**Activity:** Scan the records for the string "screenshot" and copy every line that holds it.

**Records supplied:**
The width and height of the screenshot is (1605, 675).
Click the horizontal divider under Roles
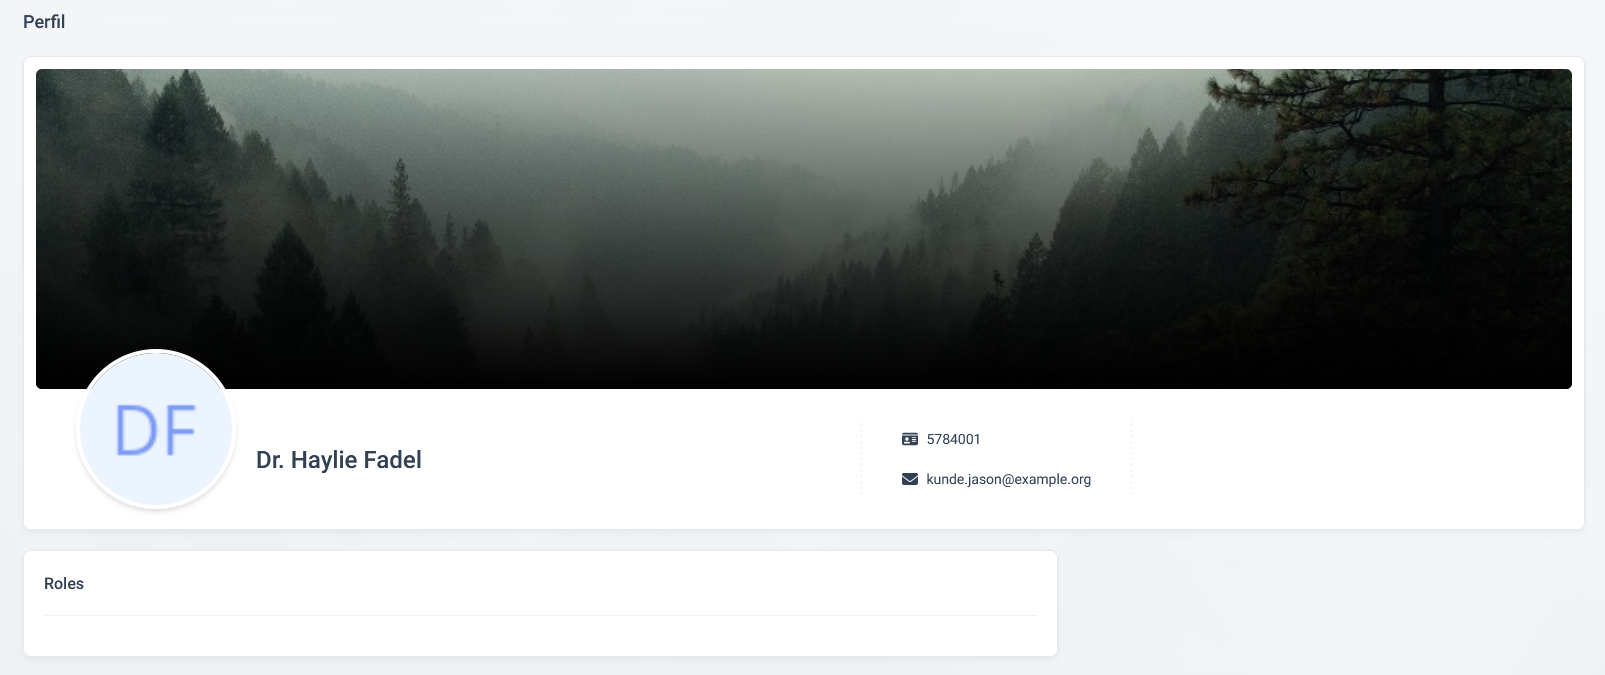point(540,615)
--
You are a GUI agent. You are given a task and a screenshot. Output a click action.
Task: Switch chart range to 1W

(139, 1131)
==
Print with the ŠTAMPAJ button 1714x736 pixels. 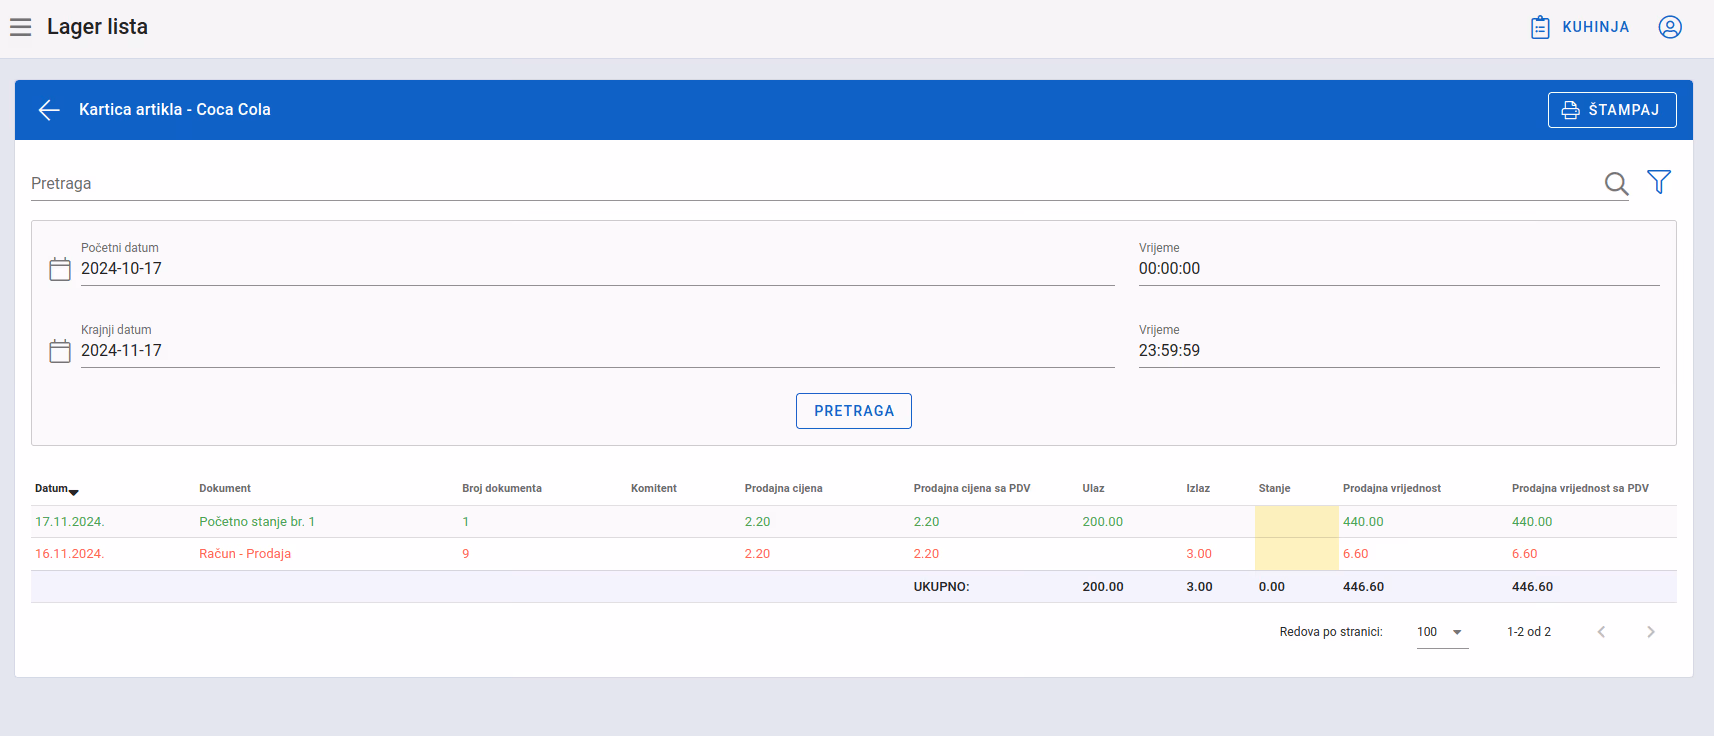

**Answer for this exercise:**
The width and height of the screenshot is (1605, 675).
You are a GUI agent. You are given a task and a screenshot. Output a click action.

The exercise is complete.